Work instructions →
Look through the material below and show every line with the word "computer".

Records shown →

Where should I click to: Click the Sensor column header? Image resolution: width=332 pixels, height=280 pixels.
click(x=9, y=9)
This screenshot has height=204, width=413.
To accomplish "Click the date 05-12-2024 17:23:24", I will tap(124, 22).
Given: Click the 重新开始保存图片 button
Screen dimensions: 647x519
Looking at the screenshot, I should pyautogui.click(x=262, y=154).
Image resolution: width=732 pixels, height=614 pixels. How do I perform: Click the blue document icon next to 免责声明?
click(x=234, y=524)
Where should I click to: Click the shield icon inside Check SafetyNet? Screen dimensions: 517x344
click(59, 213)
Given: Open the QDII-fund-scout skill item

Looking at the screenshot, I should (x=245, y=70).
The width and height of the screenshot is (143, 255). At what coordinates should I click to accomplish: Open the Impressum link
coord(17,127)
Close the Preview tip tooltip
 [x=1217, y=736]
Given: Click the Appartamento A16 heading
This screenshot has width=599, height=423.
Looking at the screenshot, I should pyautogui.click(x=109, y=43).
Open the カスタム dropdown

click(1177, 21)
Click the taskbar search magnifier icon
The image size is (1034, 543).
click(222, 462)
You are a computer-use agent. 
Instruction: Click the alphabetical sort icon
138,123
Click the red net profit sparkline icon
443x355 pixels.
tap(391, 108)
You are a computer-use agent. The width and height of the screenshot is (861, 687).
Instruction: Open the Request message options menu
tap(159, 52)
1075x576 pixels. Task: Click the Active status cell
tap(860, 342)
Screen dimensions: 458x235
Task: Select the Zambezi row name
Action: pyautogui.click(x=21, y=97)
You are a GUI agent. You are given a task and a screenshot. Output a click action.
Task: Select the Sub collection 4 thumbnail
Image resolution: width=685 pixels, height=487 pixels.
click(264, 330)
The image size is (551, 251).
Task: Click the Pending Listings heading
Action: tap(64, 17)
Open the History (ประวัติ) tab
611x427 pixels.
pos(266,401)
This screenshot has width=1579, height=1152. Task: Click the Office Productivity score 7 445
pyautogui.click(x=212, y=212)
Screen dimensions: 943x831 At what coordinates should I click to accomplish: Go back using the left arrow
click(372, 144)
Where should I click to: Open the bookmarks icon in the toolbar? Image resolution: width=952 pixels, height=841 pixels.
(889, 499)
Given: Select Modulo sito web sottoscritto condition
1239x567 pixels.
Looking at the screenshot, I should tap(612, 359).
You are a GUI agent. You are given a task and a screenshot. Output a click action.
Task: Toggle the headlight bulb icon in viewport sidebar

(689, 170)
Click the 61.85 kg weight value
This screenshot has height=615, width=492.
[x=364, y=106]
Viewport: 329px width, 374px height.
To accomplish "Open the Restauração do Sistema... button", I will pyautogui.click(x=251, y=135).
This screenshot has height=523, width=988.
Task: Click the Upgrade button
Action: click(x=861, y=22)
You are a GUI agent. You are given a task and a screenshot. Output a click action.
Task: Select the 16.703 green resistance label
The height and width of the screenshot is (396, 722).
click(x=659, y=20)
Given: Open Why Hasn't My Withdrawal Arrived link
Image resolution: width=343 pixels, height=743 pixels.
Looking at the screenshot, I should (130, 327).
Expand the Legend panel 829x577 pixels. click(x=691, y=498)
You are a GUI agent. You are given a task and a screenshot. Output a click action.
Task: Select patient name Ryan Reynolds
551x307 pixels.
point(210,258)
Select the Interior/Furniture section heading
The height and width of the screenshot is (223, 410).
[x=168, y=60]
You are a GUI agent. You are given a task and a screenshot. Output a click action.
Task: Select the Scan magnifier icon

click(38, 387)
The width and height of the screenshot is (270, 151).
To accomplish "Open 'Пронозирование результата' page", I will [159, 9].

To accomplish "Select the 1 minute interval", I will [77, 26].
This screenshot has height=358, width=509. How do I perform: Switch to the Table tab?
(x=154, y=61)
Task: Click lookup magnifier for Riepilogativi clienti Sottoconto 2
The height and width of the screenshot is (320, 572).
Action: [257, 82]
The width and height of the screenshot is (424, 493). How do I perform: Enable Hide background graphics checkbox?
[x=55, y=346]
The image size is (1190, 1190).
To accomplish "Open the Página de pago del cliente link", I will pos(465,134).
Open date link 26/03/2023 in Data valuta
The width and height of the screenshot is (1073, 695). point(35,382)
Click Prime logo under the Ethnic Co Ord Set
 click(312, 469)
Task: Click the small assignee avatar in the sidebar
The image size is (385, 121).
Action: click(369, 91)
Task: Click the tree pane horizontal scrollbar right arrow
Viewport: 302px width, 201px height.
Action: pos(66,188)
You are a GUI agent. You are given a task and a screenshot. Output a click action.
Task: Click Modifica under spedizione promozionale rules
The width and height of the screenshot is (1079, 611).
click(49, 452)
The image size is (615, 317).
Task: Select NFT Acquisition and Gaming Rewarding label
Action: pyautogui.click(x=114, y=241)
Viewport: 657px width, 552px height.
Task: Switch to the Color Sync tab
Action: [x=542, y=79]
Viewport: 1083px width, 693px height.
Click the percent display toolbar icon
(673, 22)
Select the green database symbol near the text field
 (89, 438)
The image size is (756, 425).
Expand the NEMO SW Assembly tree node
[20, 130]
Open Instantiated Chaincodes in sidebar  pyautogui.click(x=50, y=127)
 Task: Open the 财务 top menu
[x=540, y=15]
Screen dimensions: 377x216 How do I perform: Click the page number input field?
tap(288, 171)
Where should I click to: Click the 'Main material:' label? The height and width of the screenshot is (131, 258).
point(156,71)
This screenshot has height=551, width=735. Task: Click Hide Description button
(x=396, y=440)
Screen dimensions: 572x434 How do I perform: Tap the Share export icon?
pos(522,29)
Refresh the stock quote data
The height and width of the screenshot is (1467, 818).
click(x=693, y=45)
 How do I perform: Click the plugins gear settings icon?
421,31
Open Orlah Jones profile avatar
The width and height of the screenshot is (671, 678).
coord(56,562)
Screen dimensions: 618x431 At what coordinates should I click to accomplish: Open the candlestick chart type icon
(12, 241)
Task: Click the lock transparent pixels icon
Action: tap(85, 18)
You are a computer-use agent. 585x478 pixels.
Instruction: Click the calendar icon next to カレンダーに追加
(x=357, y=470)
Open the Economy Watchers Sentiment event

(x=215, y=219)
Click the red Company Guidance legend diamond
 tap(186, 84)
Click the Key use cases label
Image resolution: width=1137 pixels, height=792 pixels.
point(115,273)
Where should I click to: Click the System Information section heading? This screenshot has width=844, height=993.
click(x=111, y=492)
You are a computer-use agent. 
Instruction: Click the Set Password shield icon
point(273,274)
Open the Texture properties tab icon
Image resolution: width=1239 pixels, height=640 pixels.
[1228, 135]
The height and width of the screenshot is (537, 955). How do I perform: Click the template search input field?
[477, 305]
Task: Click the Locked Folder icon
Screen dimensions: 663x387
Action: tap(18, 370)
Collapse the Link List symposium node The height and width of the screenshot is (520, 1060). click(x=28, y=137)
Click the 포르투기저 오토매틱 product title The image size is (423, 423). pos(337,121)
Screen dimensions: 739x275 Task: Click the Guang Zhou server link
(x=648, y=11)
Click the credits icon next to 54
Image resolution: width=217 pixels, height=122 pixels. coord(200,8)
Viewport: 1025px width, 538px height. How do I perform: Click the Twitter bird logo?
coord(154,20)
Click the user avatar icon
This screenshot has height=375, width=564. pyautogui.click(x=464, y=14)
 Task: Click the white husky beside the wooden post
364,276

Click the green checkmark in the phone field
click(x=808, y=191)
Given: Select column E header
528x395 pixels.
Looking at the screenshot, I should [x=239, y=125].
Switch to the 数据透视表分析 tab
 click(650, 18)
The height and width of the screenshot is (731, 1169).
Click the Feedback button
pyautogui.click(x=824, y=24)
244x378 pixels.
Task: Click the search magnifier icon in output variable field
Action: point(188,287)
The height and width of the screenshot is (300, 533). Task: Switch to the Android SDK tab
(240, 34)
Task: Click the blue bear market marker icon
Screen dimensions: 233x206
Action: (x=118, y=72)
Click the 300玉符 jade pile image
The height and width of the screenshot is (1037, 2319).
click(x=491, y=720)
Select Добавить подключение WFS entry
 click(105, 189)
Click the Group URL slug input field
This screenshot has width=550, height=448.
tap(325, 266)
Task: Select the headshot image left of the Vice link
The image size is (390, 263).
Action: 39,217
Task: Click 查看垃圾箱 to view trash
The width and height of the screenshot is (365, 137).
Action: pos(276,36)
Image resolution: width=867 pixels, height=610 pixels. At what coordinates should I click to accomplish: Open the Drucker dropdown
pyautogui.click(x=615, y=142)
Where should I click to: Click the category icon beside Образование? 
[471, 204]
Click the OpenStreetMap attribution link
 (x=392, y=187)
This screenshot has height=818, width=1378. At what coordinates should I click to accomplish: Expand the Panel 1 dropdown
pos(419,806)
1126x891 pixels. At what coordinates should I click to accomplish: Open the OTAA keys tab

Written solution →
You are a computer-use agent. 
You are a computer-use agent. The width and height of the screenshot is (861, 687).
You are a computer-use agent. 585x478 pixels.
You are a computer-use agent. 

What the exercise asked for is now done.